_Description of the task_. Please reproduce exactly the line that carries "Viewport: 324px width, 272px" and all remaining lines through the last line of the data, and write nothing else.

_Information supplied_.
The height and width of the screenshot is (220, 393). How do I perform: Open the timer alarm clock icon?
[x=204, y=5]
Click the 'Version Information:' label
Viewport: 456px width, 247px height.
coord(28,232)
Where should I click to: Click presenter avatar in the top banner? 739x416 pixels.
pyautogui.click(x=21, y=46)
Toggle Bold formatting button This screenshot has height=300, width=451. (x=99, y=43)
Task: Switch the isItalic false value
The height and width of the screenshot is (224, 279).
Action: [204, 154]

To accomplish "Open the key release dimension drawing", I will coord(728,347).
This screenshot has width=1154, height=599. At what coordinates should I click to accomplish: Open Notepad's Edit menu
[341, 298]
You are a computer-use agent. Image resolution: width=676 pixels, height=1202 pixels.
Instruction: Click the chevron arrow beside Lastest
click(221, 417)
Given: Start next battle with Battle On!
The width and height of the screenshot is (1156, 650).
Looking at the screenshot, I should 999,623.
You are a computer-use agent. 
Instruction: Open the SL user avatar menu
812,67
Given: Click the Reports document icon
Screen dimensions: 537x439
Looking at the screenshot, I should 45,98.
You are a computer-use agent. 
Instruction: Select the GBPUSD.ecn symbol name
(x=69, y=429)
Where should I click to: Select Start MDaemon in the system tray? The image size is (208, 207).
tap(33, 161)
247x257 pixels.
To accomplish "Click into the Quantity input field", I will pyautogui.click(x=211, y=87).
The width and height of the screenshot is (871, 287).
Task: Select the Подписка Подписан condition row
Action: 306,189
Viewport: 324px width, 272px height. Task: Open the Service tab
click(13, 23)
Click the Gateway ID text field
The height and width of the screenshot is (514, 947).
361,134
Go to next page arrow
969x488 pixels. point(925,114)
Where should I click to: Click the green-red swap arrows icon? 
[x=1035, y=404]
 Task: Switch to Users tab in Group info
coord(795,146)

_Response box_.
Viewport: 324px width, 272px height. Task: Open the Service tab
click(13, 23)
Click the Gateway ID text field
The height and width of the screenshot is (514, 947).
361,134
Go to next page arrow
969x488 pixels. point(925,114)
Where should I click to: Click the green-red swap arrows icon? 
[x=1035, y=404]
 Task: Switch to Users tab in Group info
coord(795,146)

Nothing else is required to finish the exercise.